Quando si studiano strategie digital per aziende o brand bisogna prendere in considerazione tutta una serie di parametri che dovranno tradurre in risultato economico le azioni messe in atto. Quali sono secondo lei i parametri da prendere in considerazione per un’efficace strategia digital di un cliente proveniente dal mondo del calcio?

“Io li tratterei alla stregua di qualsiasi altro influencer, chiamiamolo con questo brutto termine, di qualsiasi altro proveniente dal mondo del blogging o di Youtube. Vince quante persone riescono a raggiungere il personaggio, è facilmente misurabile, l'engagement, ovvero quanta gente risponde ai commenti, condivide, mette like, oppure partecipa alle call to action, ovvero se si inseriscono file da scaricare in PDF, chiedendo di iscriversi a una determinata cosa. Controllerei l'incrocio tra questi due fattori e cercherei di capire quanto valgono. Se diamo ad uno Youtuber famoso l’incarico di fare pubblicità ad un brand, abbiamo immediata contezza di quante visualizzazioni ha avuto il suo video, quanti like ha ricevuto, quanta gente ha seguito il link e su quei parametri si misura quanto è la spesa per affidargli un'attività di promozione. Uno Youtuber famoso è capace di raccogliere anche un milione di visualizzazioni. Un milione di visualizzazioni si fanno con una tv, una delle tv top italiane, le prime 3-4- o 5. I costi sono da parametrare su quel tipo di prezzo. Quindi si potrebbe quantificare in 10.000 euro il compenso di un calciatore che riesce ad arrivare ad un milione di visualizzazioni”.
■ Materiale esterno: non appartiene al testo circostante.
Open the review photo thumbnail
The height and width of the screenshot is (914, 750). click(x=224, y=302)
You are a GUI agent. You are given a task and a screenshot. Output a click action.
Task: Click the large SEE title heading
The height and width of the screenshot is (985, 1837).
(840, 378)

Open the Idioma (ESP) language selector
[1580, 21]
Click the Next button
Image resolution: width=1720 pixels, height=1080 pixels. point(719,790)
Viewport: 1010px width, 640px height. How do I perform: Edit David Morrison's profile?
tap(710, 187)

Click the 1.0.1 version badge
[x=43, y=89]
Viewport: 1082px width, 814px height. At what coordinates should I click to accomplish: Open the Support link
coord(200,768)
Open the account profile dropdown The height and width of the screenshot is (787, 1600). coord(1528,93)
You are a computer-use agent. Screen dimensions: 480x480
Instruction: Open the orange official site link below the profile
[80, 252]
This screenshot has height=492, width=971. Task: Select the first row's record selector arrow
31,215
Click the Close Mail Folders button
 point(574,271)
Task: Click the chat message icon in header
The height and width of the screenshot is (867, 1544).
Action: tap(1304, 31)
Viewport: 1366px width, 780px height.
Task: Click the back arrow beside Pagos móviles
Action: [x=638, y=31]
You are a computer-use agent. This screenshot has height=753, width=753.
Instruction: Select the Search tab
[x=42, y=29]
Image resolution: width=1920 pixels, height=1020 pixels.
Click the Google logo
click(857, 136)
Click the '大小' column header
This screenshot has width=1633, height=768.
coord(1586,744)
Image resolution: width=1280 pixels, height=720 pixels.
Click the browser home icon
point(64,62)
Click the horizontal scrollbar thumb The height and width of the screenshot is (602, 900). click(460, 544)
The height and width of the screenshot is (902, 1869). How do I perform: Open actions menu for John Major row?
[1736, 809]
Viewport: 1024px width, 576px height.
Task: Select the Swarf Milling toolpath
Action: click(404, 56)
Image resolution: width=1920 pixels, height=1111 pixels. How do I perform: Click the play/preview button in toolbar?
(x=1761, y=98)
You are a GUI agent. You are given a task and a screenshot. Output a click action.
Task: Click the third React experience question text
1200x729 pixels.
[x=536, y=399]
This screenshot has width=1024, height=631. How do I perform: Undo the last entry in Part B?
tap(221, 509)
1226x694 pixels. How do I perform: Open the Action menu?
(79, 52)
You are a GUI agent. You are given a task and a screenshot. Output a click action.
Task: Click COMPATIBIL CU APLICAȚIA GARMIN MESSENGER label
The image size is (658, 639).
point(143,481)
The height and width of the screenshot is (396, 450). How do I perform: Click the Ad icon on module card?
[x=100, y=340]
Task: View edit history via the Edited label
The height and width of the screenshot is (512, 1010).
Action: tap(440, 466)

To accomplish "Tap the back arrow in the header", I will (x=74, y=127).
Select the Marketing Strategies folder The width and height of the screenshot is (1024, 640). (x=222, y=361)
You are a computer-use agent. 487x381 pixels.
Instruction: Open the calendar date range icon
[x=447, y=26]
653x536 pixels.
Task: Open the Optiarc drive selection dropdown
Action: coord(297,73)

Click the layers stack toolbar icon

Quindi in un modo o nell'altro è possibile dare un valore all’attività social?

“Un calciatore è un professionista che ha il valore, non è un mercato per tutti essendo un B2C (Business to Consumer, ndr) che è un mercato che vale di meno. Un blogger che parla solo di trattori, e ha 1000 persone che sono interessate ai trattori, vende 15 trattori a 1000 persone, se al suo posto ci fosse il calciatore non ne venderebbe nemmeno uno. Questo perché quello dei calciatori è un mercato B2C e va trattato in quel modo, ovvero alla stregua dei gossip quotidiani o della televisione per definire il valore di una loro uscita”.

Ci sono squadre di calcio che hanno fan base inferiori a quelle dei loro calciatori. E’ una particolarità di questo mondo o è un dato che ha potuto riscontrare anche in altri ambiti?

“Questo è un classico. Io ho lavorato per una grossa banca che aveva dei promotori finanziari con molti più fan sulla loro pagina rispetto a quella della banca stessa. È normale, questo succede perché sui social network ci siamo come persone, vogliamo dialogare con altre persone, quindi quando ci si trova davanti al logo di una banca non facciamo like, non conversiamo con il logo di una banca. Vogliamo conversare con quello che ci stipula la polizza o con cui firmiamo il contratto”.

In questi casi i due brand, del club e del giocatore, sono complementari o in competizione?

“No, sono complementari assolutamente, perché quello della società è un brand aziendale quindi avrà una comunicazione istituzionale, una comunicazione che non potrà andare sopra le righe. Dovrà essere un po' più - come si dice - seria, anche se non seriosa. Il giocatore è invece molto più libero dal punto di vista comunicativo ed è per quello che può avere numeri maggiori, perché il calciatore dà l'impressione di avere un rapporto diretto con l’utente”.